以下に示す、田中将大投手の右ひじ故障からの復帰をめぐる抜粋を、最後の文の後から書き継いでください。

抜粋 »
§ §
7月に右ひじの違和感を訴え、故障者リスト入りしていた田中将大投手。9月21日にヤンキースタジアムで、故障表明以来75日ぶりの復活勝利を果たしました。ニューヨーク・ヤンキースのジョー・ジラルディ監督は「見事に復活してくれてホッとした。タナカも『登板後はひじの痛みもない』と言っている。来季はフル回転させるつもりだ」と語りました。

28日のレッドソックス戦では、残念ながら2回を待たずに7失点に倒れましたが、ジラルディ監督は田中投手の右肘について「問題ない。(復帰から)2試合で問題がなかったのだから、よかった」と明言しています。

なぜ復帰を急がなかったのか

そんなジラルディ監督も、プレーオフ争いで厳しい位置につけているからか、田中復帰前の8月29日には「チームのために投げてほしい。今季残りを休ませるのは手術のときだ」と、早期復帰を熱望していたようです。その頃の田中投手は、すでにシート打撃登板も始めており、リハビリが順調に進んでいたようでした。
§ §
データ部 »
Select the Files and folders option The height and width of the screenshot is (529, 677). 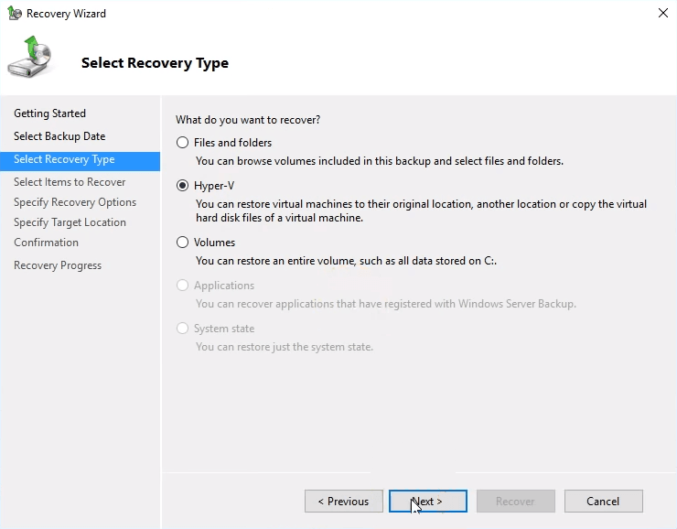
§ §
想定解答 »
しかし、田中投手は同日、「誰でも投げ始めで張りとかは出てくると思う。1回時間をもらって整えたい」と話し、その後1週間ブルペンに入らず、本格的投球を回避するという判断を下しました。この際、「この1週間で変えられるのではないかと思う」というコメントも残しています。

「急いてはことをし損ずる」という心境だったのでしょうか。大きな期待を寄せられた異国での初年度にもかかわらず、復帰を焦ることなく、自らとても冷静な決断を下したと言えるでしょう。